Classwork and Homework After the PowerPoint presentation students will work independently on a timeline that will illustrate how the Florida Keys were formed. For Homework (or Independent Study) students look at 5 different sets of islands and look up how each of theses were formed. The islands were all either formed through coral or volcanic activity.
Day 2 – The Florida Key Deer – How a Species Adapts The Purpose: By examining the story of the key deer students will be able to understand how organisms respond to change. Essential Questions: What are Florida Key Deer? How did the Key Deer adapt to the changes in the Florida Keys over time? Why did the deer change over time?
Discussion During a PowerPoint presentation, students will be told the story of the Key Deer and how they differ from other white-tailed deer. Questions are posed to the students create a classroom dialogue on the effects that isolation on the islands has had on the deer.

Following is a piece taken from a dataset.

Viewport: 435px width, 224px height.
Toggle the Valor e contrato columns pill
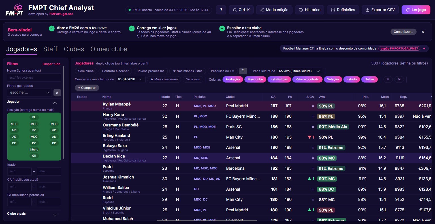[x=307, y=79]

Classwork and Homework After the presentation- Students will watch the following video on “The Hobbit” and in one paragraph, compare and contrast what is seen in the video with what was discussed in class. The Video link: http://www.cbsnews.com/video/watch/?id=692265n&tag=related;photovideo For Homework Pick one of the following organisms and compare it with what we discussed in class. How did this animal adapt to its changing environment? Create a chart on a piece of paper showing the similarities and differences between your animal and the Key Deer. The Clouded Leopard The Bactrian Camel The Northern Snakehead
Day 3 – The Dynamic World The Purpose: This section will give students and understanding of how the changing world affects organisms. We will examine both human and natural changes to an ecosystem and predict how the organism (in this case) the Key Deer react and adapt, if they can. Essential Questions: How do you think organisms will react to changes in their environment?
Discussion During a PowerPoint presentation, students will given a set of circumstances that will allow them to theorize what would happen. These include climate shifts, oil spill destruction and the lack of a national refuge conservation plan. Questions posed to the students create a classroom dialogue about theories and outcomes. They will begin to predict effects of changes on environments.
Classwork After the presentation students will form groups of three and complete: “In your backyard!” Directions: 1. Chose an animal found in your backyard. 2. What would happen if all humans disappeared? What would happen to your animal? Answer the following questions: 1. What is your animal? 2. What is unique about your animal? 3. If humans disappeared, would the population of your animal increase or decrease? Why? 4. Would your animal have to adapt in some way to survive?
Homework On your own, take the same animal that you used in class and answer the following questions. If you use a source make sure to cite it!
Another ice age forms and the average summer temperature is 37 and average winter temperature is -5.
What happens to the population of the animal? What new adaptation would allow the animal to survive?
Your animal’s primary predator doubles its population due to a new adaptation!
What happens to the population of your animal? What new adaptation would allow your animal to survive?
Conclusive Activities Quiz Project Student will complete a short quiz. The quiz includes matching the definitions found in the three days of material. Short answers on questions from the material. One essay question require students to apply what they have learned to a given situation. Students will be required to incorporate the material into a culminating project. The project for this section will be to select 10 different adaptations found in nature and display them in a catalog for “organisms” to shop from. Each adaptation must be defined and “sold.”